Thursday, March 31, 2011

Spending Cuts

If you think that $60 billion in cuts is a lot, the Cato Institute is recommending $400-500 billion. I think they are being too moderate, particularly with national defense. The question we need to ask here is how much money we need to build the kind of military that would make it foolish for another country to invade us. The idea here is that we should be able to hold any country or likely alliance of countries to a stalemate until we were able to build up the forces necessary to repel them. By keeping spending modest and enabling our economy to grow, we will be giving our country the best possible defense from any future challenges we face.

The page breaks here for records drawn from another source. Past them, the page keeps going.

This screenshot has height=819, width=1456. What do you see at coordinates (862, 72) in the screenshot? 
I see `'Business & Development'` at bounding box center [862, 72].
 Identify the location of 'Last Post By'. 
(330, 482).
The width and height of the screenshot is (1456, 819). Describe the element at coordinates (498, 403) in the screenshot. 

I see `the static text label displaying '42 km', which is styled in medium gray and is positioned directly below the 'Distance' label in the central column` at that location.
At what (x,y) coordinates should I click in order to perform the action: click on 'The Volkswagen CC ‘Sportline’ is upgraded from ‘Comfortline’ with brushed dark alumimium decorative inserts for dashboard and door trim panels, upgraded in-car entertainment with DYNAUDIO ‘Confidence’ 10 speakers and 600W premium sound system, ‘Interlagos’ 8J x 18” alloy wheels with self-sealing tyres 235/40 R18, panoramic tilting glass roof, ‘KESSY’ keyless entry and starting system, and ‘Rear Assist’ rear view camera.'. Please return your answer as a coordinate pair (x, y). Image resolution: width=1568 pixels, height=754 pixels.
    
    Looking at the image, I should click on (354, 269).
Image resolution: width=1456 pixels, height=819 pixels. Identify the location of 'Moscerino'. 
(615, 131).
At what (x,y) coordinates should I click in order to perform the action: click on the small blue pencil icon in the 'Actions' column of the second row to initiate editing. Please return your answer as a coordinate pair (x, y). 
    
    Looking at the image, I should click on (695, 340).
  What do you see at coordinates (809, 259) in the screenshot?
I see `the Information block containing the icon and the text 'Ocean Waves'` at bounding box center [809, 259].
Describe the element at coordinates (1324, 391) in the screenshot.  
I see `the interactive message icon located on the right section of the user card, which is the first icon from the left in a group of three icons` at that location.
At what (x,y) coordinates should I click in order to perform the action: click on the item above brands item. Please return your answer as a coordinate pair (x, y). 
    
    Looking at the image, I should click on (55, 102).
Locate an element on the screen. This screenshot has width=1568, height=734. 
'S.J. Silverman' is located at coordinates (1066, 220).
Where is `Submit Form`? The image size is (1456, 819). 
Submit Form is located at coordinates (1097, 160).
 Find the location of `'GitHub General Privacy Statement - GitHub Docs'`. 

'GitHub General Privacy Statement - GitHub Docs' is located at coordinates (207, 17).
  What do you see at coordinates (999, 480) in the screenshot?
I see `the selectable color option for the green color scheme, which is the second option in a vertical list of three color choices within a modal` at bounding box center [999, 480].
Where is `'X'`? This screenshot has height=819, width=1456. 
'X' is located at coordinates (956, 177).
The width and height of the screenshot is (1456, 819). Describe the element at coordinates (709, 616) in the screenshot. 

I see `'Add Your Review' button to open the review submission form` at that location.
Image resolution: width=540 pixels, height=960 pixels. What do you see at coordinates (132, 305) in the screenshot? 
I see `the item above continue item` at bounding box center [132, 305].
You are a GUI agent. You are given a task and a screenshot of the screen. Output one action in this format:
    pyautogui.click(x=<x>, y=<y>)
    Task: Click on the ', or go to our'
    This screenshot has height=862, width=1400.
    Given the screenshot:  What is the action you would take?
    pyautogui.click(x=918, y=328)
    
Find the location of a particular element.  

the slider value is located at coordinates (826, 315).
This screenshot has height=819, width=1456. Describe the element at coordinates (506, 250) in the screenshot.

The Cato Institute didn't consider cutting entitlements nearly enough. We need to start means testing Social Security and Medicare benefits, start raising the retirement age and have it automatically adjust based on life expectancy as well as tying benefit growth to inflation instead of wages as they recommend.

Their ideas about eliminating subsidies in agriculture, education, housing, transportation and energy are all good ideas and should be implemented as well as the changes that I have suggested. Of course we should end the federal war on drugs. The states will be able to set whatever policy they want in this area. If we have a deficit of over $1.6 trillion we need to get serious about cutting spending. Clearly the Cato Institute deserves praise for taking these issues more seriously than Congress or the President, but I don't think they are going quite far enough.